Excerpt provided:
---------------
Trying to paginate the posts I did the following, in the controller:
exports.getPosts = (req, res, next) => {
const perPage = 5;
const currPage = req.query.page ? parseInt(req.query.page) : 1;
let postsCount = 0;
const posts = Post.find({}, (err, posts) => {
postsCount = posts.length;
let pageDecrement = currPage > 1 ? 1 : 0;
let pageIncrement = postsCount >= perPage ? 1 : 0;
if (err) {
console.log('Error: ', err);
} else {
res.render('default/index', {
moment: moment,
layout: 'default/layout',
website_name: 'MEAN Blog',
page_heading: 'XPress News',
page_subheading: 'A MEAN Stack Blogging Application',
currPage: currPage,
posts: posts,
pageDecrement: pageDecrement,
pageIncrement: pageIncrement
});
}
})
.sort({
created_at: -1
})
.populate('category')
.limit(perPage)
.skip((currPage - 1) * perPage);
};
And in the view:
<a class="btn btn-primary <%= pageDecrement == 0 ? 'disabled' : '' %>" href="/?page=<%= currPage - pageDecrement %>">← Newer Posts</a>
and
<a class="btn btn-primary <%= pageIncrement == 0 ? 'disabled' : '' %>" href="/?page=<%= currPage + pageIncrement %>">Older Posts →</a>
That works fine unless there are is a number of posts equal to perPage x N, where N is an integer, in which case the "Older Posts" button becomes disabled one page too late.
That is because postsCount = posts.length counts the posts after they are limited by .skip((currPage - 1) * perPage).
So I need to count the posts from the model/collection and bring that count variable in the controller.
My model:
const mongoose = require('mongoose');
const postSchema = new mongoose.Schema({
title: {
type: String,
required: true
},
short_description: {
type: String,
required: true
},
full_text: {
type: String,
required: true
},
category: {
type: mongoose.Schema.Types.ObjectId,
ref: 'Category'
},
post_image: {
type: String,
required: false
},
updated_at: {
type: Date,
default: Date.now()
},
created_at: {
type: Date,
default: Date.now()
}
});
module.exports = mongoose.model('Post', postSchema);
How do I count all the documents in the posts collection and use that number in the posts controller?

This can be done easier with mongodb aggregation framework.
We use $facet aggregation to get the paginated data along with the total number of documents.
In aggregation framework we use $lookup instead of mongoose populate. $lookup returns an array, to get the first item in array we use $arrayElemAt operator inside $addFields.
Playground
And here is the code to apply to your app:
(The first $match aggregation is unnecessary here, but I put in in case you may need it in the future)
---------------
Instructions:
a. For the pagination thread, say yes or no to each statement and quote the words that settle it: (i) the controller shows five posts per page; (ii) the "Older Posts" button gets disabled one page too early; (iii) the reply uses $lookup in place of mongoose populate.
b. In the pagination thread, which aggregation stage does the reply use to get the paginated data together with the total number of documents?
c. Repeat the part of the pagination thread starting with "That is because" and going on through "in the controller.", renaming "controller" to "route handler".
The dataset items are separate material, apart from the pagination thread.

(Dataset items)
---------------
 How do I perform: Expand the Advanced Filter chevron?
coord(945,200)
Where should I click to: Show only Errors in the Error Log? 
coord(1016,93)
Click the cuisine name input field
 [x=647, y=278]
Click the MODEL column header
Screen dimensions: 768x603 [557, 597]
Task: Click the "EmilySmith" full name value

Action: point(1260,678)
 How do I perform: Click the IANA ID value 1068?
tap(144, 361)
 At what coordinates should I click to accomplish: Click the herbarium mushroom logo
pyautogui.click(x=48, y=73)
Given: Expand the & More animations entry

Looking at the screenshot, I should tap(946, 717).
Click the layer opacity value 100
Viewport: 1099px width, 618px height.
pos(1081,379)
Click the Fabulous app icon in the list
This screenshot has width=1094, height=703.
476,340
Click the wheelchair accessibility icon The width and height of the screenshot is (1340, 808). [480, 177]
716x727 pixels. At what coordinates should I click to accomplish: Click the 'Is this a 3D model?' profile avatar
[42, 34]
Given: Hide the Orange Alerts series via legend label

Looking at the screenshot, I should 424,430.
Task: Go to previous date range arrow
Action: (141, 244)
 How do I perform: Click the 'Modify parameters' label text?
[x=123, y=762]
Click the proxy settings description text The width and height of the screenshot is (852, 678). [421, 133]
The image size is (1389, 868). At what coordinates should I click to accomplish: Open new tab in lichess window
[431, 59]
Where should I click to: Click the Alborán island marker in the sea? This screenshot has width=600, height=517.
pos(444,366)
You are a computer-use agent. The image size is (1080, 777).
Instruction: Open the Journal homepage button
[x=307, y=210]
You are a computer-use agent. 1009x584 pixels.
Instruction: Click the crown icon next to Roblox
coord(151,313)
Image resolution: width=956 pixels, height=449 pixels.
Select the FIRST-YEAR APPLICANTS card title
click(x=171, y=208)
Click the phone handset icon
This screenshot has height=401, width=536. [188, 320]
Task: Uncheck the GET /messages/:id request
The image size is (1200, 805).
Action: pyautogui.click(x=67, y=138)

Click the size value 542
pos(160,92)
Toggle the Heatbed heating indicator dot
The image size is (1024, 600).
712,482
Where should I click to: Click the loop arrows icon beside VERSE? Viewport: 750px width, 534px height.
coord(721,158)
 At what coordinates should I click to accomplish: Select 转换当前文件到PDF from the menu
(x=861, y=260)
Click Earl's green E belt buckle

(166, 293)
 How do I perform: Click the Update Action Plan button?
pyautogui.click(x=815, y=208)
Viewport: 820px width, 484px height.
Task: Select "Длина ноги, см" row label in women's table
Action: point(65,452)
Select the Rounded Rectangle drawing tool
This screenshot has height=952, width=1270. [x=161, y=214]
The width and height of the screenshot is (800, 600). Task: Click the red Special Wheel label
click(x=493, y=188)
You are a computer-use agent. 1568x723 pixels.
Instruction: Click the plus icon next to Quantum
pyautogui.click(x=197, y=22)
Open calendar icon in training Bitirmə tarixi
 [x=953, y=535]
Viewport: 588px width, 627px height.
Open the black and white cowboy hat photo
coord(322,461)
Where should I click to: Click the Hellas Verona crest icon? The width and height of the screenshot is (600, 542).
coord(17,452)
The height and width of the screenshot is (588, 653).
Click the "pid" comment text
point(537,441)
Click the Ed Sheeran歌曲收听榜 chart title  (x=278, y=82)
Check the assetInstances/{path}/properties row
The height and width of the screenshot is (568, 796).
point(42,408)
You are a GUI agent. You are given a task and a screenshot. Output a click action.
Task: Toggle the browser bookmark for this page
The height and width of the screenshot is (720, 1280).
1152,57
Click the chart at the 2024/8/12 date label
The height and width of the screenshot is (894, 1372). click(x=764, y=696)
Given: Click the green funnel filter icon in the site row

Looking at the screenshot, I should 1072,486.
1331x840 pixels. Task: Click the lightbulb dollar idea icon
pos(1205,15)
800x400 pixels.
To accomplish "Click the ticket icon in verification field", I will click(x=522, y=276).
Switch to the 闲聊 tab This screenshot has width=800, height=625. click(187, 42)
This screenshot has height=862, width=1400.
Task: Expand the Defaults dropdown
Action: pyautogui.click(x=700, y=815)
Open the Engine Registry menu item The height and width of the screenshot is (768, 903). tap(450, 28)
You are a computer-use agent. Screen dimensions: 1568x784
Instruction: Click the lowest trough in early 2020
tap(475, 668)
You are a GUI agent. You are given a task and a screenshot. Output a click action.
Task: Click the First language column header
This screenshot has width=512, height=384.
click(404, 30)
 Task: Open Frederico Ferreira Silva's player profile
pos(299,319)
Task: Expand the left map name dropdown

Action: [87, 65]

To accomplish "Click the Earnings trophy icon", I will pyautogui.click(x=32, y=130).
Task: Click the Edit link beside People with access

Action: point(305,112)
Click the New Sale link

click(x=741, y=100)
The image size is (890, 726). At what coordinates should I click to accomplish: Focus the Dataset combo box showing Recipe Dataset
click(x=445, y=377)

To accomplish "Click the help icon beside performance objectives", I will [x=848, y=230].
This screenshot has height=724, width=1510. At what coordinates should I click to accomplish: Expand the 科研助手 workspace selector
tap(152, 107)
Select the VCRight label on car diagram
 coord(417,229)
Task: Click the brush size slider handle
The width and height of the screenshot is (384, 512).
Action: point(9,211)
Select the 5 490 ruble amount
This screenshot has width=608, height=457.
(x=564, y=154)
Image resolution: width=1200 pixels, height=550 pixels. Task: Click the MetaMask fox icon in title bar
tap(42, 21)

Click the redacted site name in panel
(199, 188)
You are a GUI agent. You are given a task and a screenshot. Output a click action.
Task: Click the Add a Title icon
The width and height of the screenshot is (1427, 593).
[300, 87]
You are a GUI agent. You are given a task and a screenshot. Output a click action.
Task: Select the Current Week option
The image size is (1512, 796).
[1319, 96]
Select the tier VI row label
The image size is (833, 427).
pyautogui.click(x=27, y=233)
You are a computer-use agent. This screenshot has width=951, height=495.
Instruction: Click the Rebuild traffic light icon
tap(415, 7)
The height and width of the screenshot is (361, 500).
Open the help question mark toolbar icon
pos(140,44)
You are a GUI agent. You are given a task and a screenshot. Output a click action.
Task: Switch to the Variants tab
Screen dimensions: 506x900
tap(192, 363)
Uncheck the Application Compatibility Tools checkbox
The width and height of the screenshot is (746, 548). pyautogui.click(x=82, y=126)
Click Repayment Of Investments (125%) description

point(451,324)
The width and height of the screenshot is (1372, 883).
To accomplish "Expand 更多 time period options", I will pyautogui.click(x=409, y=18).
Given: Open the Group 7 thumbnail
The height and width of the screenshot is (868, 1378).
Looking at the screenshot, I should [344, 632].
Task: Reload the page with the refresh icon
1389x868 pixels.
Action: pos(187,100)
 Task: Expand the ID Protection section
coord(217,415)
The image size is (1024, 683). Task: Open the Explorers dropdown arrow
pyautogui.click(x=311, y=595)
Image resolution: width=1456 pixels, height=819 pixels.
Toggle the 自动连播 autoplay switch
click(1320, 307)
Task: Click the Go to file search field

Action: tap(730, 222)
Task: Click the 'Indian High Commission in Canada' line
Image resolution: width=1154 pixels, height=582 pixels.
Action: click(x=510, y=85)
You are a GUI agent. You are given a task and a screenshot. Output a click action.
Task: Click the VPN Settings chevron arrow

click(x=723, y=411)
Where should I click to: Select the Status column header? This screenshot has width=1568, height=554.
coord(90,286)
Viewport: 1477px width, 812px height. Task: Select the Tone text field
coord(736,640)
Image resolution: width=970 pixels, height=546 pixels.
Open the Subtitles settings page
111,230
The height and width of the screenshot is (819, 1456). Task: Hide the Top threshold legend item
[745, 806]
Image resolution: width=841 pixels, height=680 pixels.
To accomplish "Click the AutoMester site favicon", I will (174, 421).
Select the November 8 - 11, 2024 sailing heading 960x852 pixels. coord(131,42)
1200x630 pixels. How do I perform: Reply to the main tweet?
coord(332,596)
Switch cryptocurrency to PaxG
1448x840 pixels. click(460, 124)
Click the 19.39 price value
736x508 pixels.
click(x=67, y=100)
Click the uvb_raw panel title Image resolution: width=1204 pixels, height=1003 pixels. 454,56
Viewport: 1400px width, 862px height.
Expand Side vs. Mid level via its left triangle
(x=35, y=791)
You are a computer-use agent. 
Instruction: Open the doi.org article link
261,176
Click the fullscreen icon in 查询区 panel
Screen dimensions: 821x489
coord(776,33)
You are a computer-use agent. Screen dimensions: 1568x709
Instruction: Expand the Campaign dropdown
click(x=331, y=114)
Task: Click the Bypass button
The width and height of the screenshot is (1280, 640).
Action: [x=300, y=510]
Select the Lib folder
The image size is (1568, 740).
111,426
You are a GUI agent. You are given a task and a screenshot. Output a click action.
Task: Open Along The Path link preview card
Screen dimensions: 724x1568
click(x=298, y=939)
---------------
Expected answers:
a.
(i) Yes: "const perPage = 5;"
(ii) No: "the "Older Posts" button becomes disabled one page too late"
(iii) Yes: "In aggregation framework we use $lookup instead of mongoose populate."

b. The $facet aggregation.

c.
That is because postsCount = posts.length counts the posts after they are limited by .skip((currPage - 1) * perPage).
So I need to count the posts from the model/collection and bring that count variable in the route handler.